─── Entries shown
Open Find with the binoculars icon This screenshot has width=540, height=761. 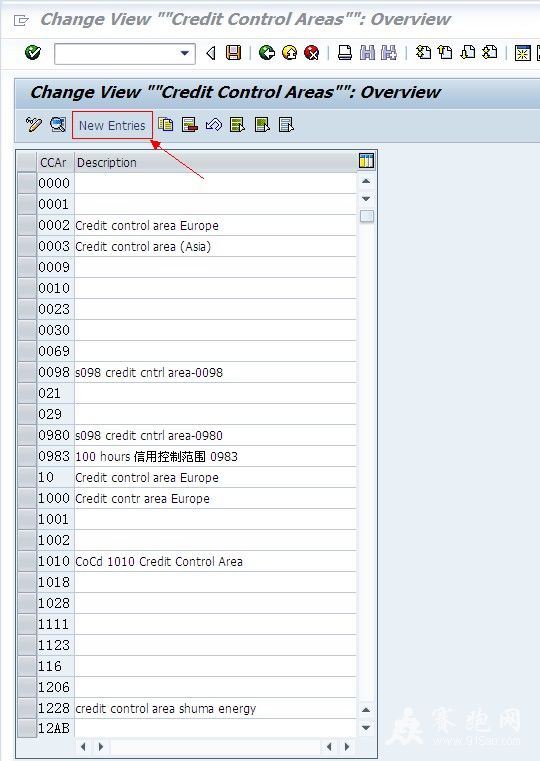point(367,52)
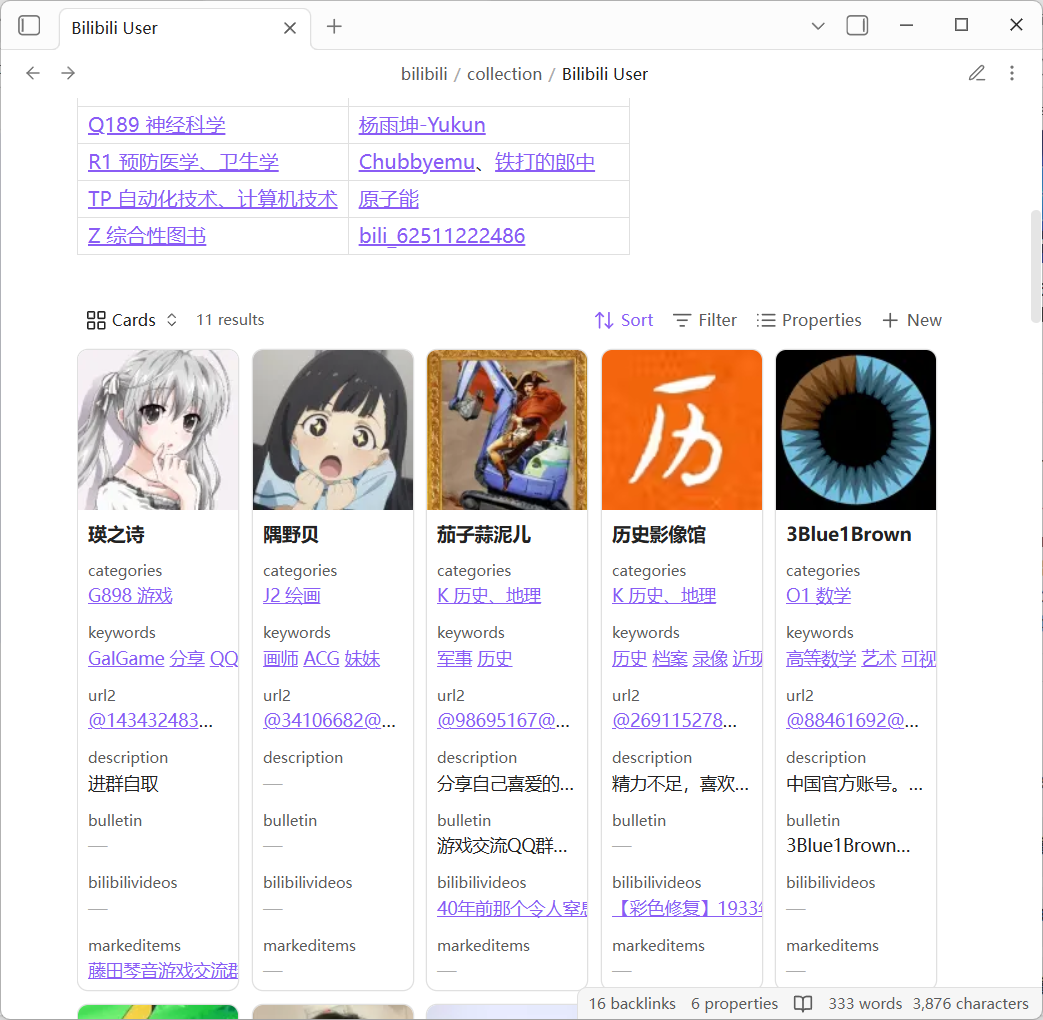This screenshot has height=1020, width=1043.
Task: Toggle the right sidebar panel icon
Action: click(857, 26)
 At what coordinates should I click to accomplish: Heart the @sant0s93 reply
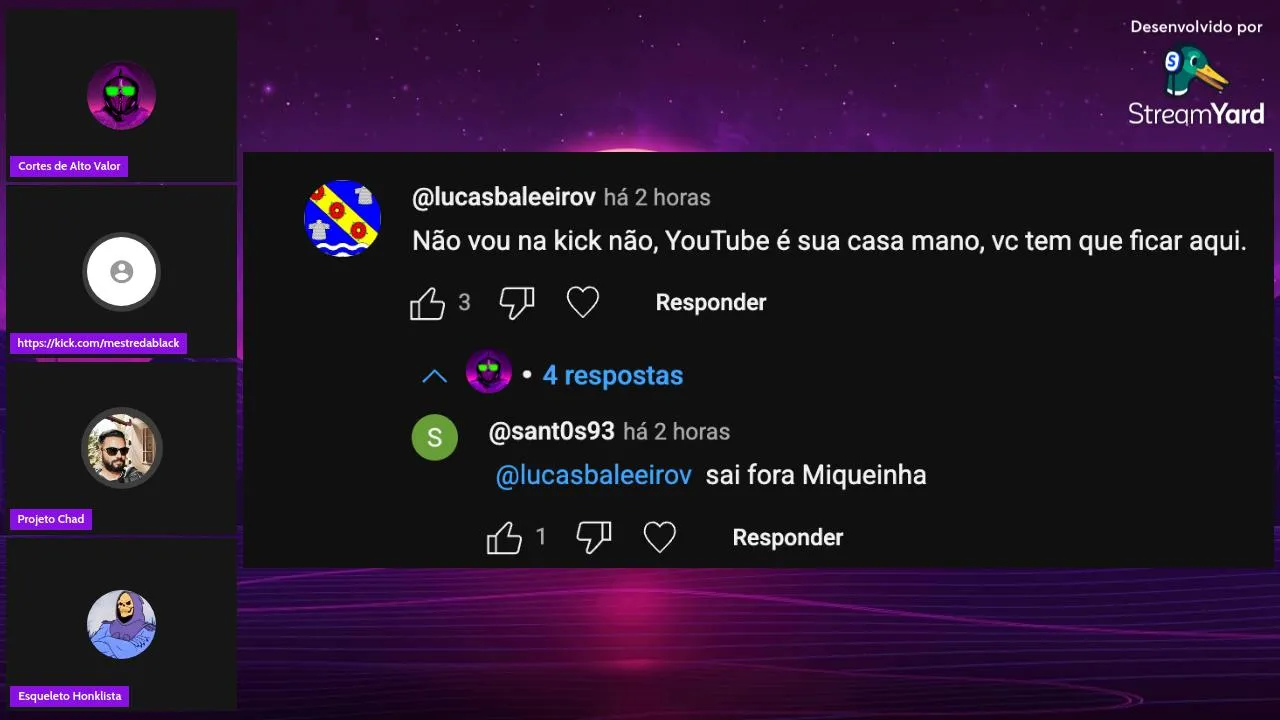pos(660,537)
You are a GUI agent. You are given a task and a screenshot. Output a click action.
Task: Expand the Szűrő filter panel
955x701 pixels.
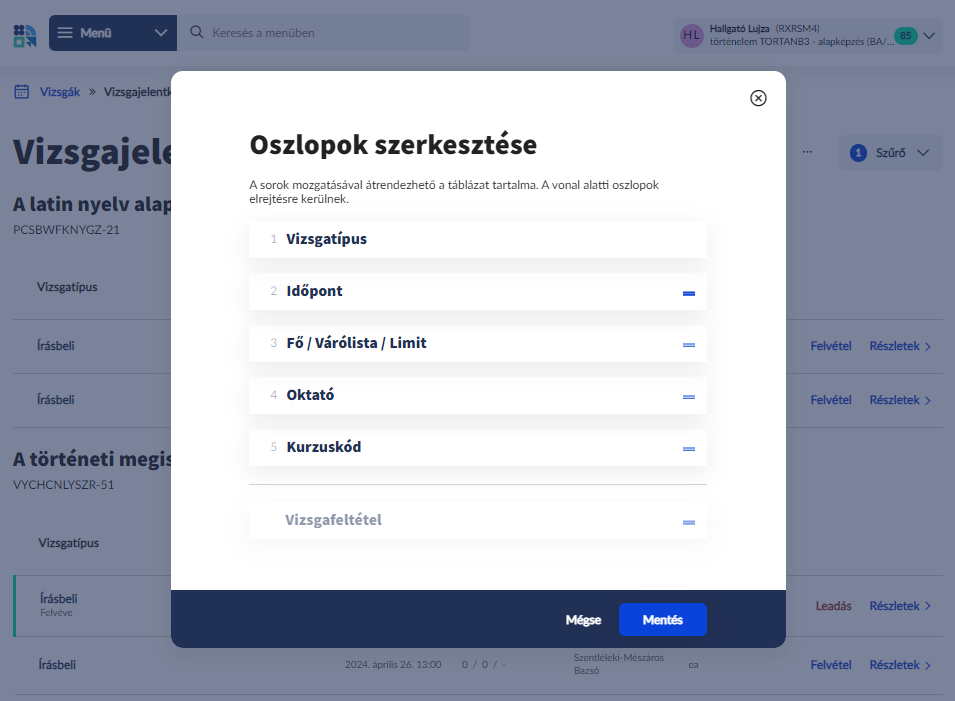tap(890, 153)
──────
Problem statement
Can you reproduce the material from the line with "You are a GUI" up to and including the last line of the material, with every coordinate in the answers scaled by 0.25 and rounded to whole numbers, halves rounded up? Keep the requests as they are, and leave the pictures out.

Solution to this problem
You are a GUI agent. You are given a task and a screenshot. Output a click action.
Task: Expand the Szűrő filter panel
955x701 pixels.
tap(223, 38)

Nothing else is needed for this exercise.